Soy loca, Lorca, feito um chien no chão é um delírio, uma espécie de carta-confissão ou “conficção”, como Markendorf se refere à sua obra, de uma personagem que se diz apaixonada pelo poeta e dramaturgo espanhol Federico García Lorca. Na tensão entre o sexo e o gênero, a protagonista faz uma alusão à homossexualidade de Lorca, que poderia ser lida, por exemplo, no poema Gazel da fuga, cujos versos servem de epígrafe ao livro: “Muitas vezes me perdi pelo mar/ Como me perco no coração de alguns meninos”.

A personagem criada por Markendorf poderia ser também uma das filhas de Bernarda Alba, a matriarca autoritária de A casa de Bernarda Alba, última peça do dramaturgo espanhol, que enlouquece em razão das imposições da mãe. A propósito, o cenário de Soy loca, Lorca, feito um chien no chão lembra o “aposento branquíssimo do interior da casa de Bernarda”. Diz a protagonista de Markendorf: “Não tenho a mínima noção de quando enlouqueci, de como enlouqueci, nem do motivo para me manterem aqui. Não sei se estou em um hospício ou uma casa de cura espírita. Parece um apartamento apertado, todo branco, azul clarinho no banheiro”.

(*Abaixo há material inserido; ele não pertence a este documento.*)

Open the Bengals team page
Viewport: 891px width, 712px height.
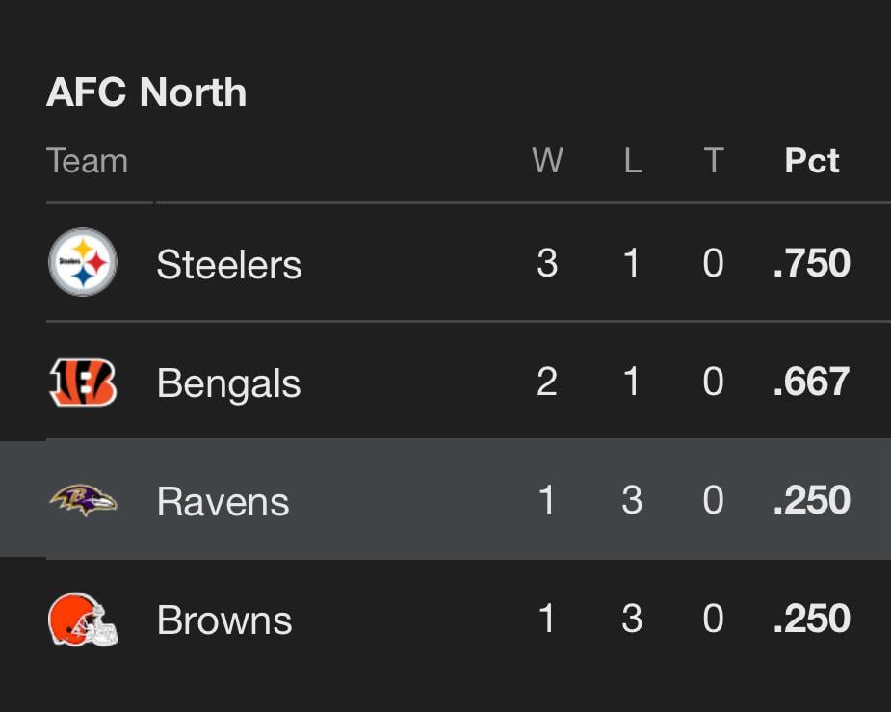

O fato é que a protagonista tem poucas certezas e uma suspeita, a de que lhe apagaram a memória: “Não tenho ideia alguma, o que me faz ter a paradoxal suspeita de que apagaram minha memória quando me colocaram aqui”. Apesar disso, afirma manter seu coração e desejo intactos e, com o que lhe resta de memória, ela luta para preservar vivo o nome de Lorca: “Eu o escrevo nas paredes, nos batentes das portas, nos tijolos queimados, no ferro retorcido da cidade arrasada. Para não te esquecer, eu tatuo teu nome na porção fantasma de mim”.

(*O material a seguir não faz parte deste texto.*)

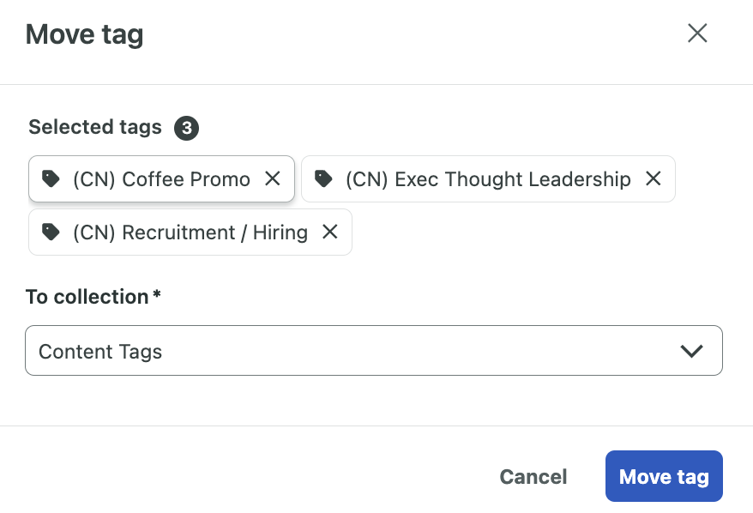The height and width of the screenshot is (513, 753).
Task: Select the (CN) Recruitment / Hiring chip label
Action: click(x=190, y=232)
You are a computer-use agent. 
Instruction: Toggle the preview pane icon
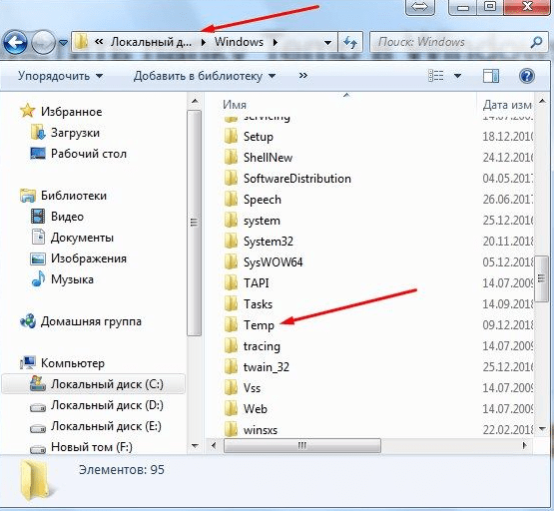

Mas ao mesmo tempo que se diz desmemoriada, a personagem afirma recordar a infância, a literatura e as coisas sensíveis. E passa a revelar passagens de sua infância e de sua vida apossando-se de citações literárias como esta que remete a Alice no País das Maravilhas, de Lewis Carroll: “O relógio do mundo me dizia e eu repetia: ‘Estou atrasada, estou atrasada’. Fugia como um coelho, meus cabelos vermelhos, minhas orelhas atentas, um coelho branco e de alma negra. ‘Cortem-me a cabeça se eu não conseguir ouvir, decifrar, ver os sinais de novo e a tempo’, repetia eu como um mantra. Repetia em surdina até perder o sentido, até perder a palavra e o som, até me perder na loucura de saber que o destino era incerto […]”.

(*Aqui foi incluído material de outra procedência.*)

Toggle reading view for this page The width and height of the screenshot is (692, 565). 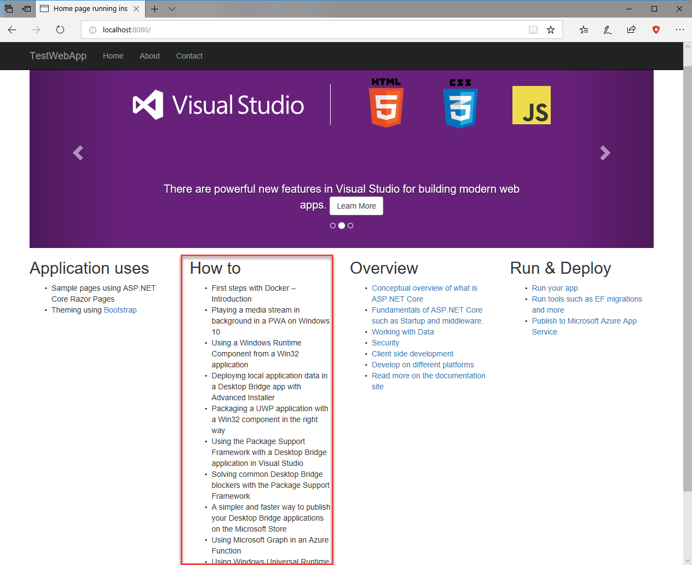[533, 30]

É dentro desse paradoxo entre a memória e o esquecimento que se encontra a personagem de Soy loca, Lorca, feito um chien no chão: “Acho que estou lembrando quando perdi a referência de tudo, quando me tornei a esquizofrênica do apartamento claro. Era hora do almoço. Eu estava com um homem. Falava animada sobre qualquer coisa que não me recordo e, ainda que recordasse, não teria a mínima importância diante do que se sucedeu. Pois, ao levantar a minha cabeça e olhar para o balcão do restaurante, vi um boneco de Papai Noel. Foi o suficiente para que um clarão passasse diante de meus olhos e eu já não soubesse mais onde estava”. Não seria o esquecimento a própria vigilância da memória, como afirma Maurice Blanchot?

Para não esquecer, a personagem precisa falar, mesmo que fale “sem entender nada sem compreender a sintaxe a morfologia a pontuação e apenas deus apenas deus entenderia a língua na qual pronuncio meu nome teu nome meu nome o nome de ninguém da ninguém que ecoa no violão da garganta […]”.

É preciso falar para não morrer, mas a fala quando dita, diz o escritor francês, “apaga-se, perde-se sem recurso. Esquece-se. O esquecimento fala na intimidade dessa fala, não apenas o esquecimento parcial e limitado, mas o esquecimento profundo sobre o qual se ergue toda a memória”.

Soy loca, Lorca, feito um chien no chão é uma novela que inclui em seu enredo também uma peça de teatro, Carn3s do coração, escrita pela protagonista com a intenção de encená-la para Lorca. A peça, em três atos, é composta de monólogos protagonizados por duplos de Federico García Lorca e por uma mulher, provavelmente a própria protagonista.

Neste livro múltiplo, o leitor se perde, se encontra ou se reencontra num outro lugar da ficção.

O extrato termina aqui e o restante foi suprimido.